# Exercise description
Copy the rows word for word, starting with the first one and stopping after the line that contains "(x=1246, y=64)". Leave the pictures out of your copy.

# Item coordinate data
-=-=-=-=-

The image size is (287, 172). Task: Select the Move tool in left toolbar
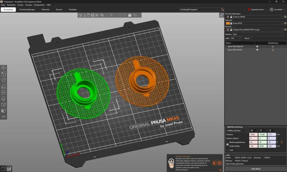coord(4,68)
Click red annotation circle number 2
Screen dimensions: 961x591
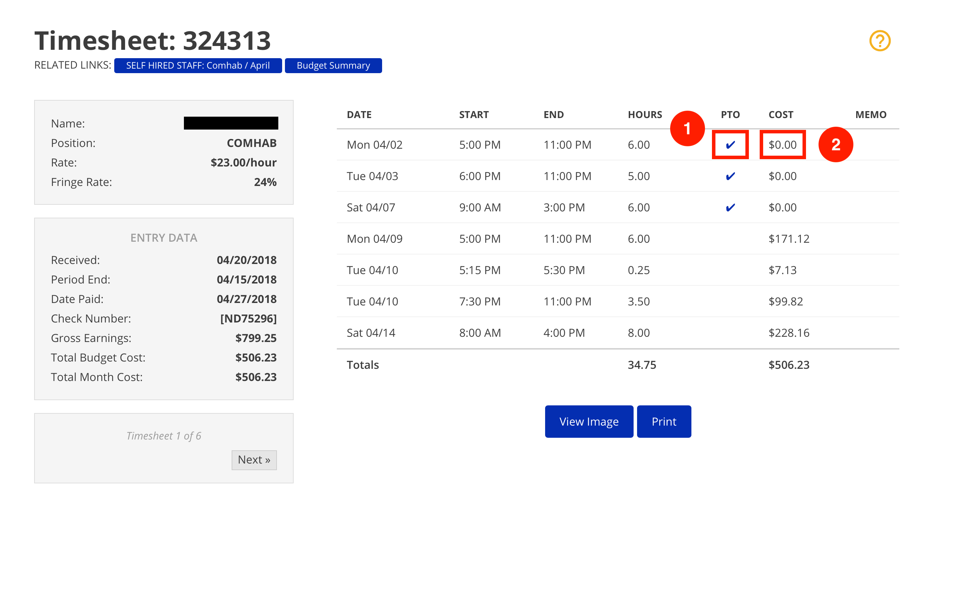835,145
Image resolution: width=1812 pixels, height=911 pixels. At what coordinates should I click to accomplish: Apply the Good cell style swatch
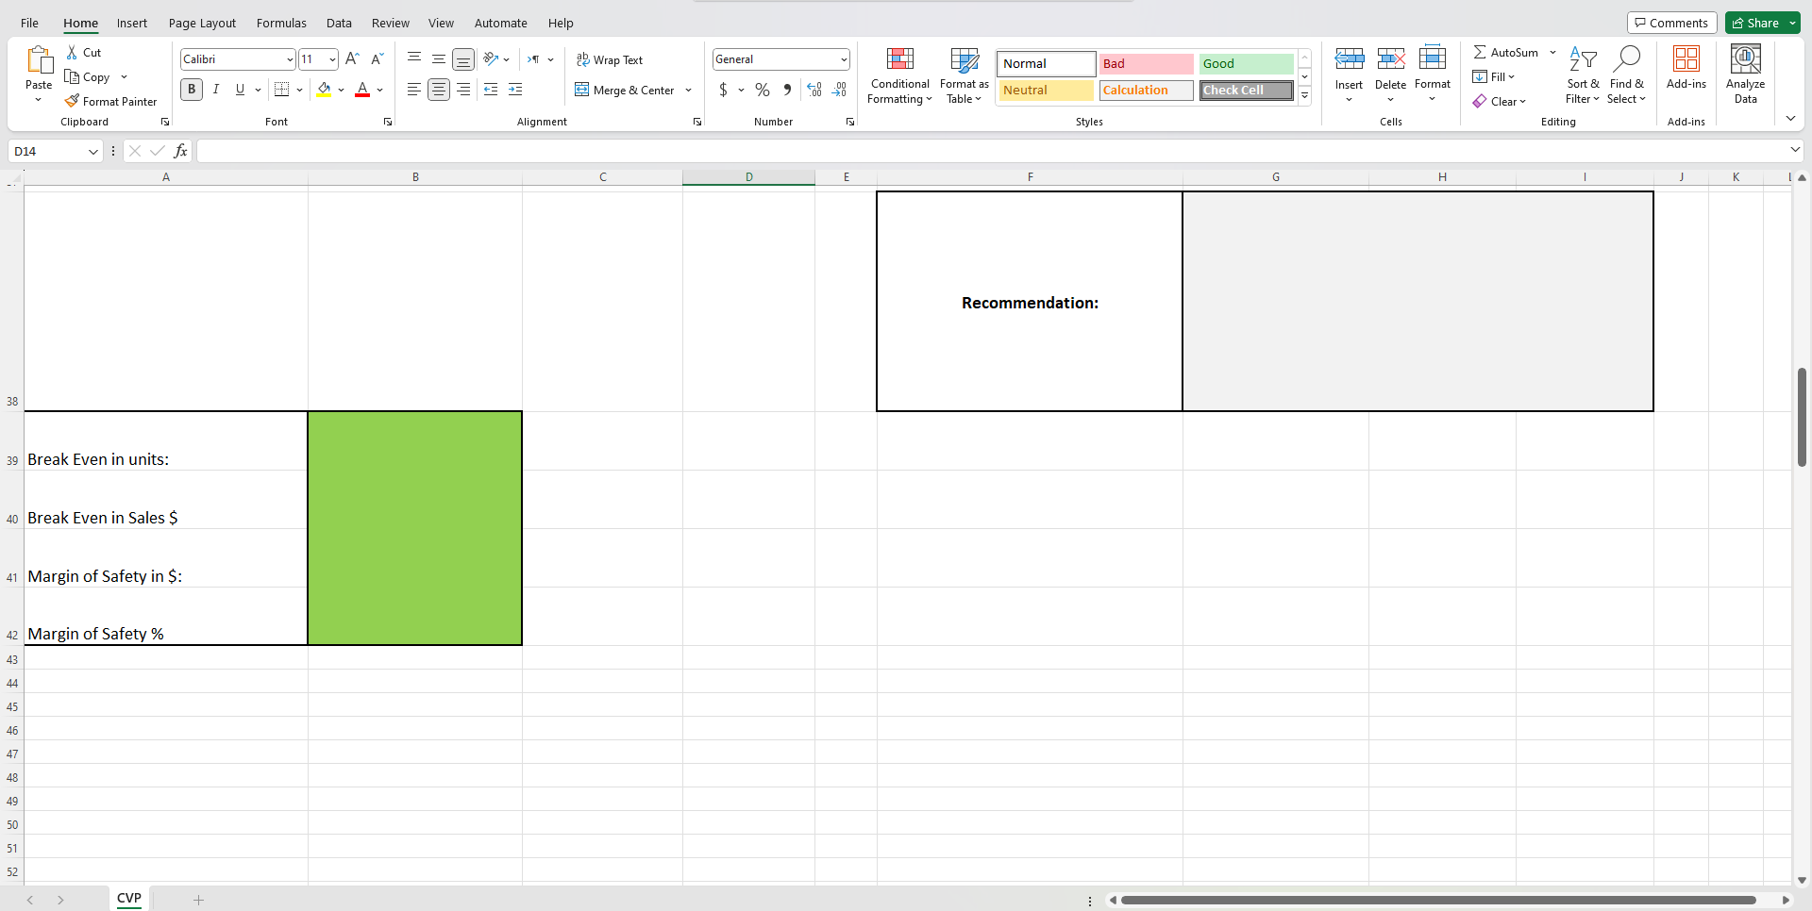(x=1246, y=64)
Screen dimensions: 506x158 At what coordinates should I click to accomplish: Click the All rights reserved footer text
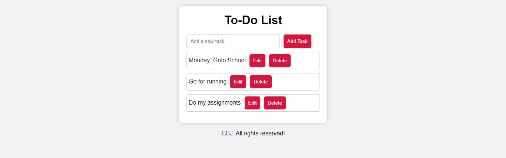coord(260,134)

-=-=-=-=-

# Exercise solution
The image size is (287, 172). Task: Select the Move tool in left toolbar
coord(4,68)
Click red annotation circle number 2
Screen dimensions: 961x591
835,145
Image resolution: width=1812 pixels, height=911 pixels. At what coordinates should I click to accomplish: Apply the Good cell style swatch
(x=1246, y=64)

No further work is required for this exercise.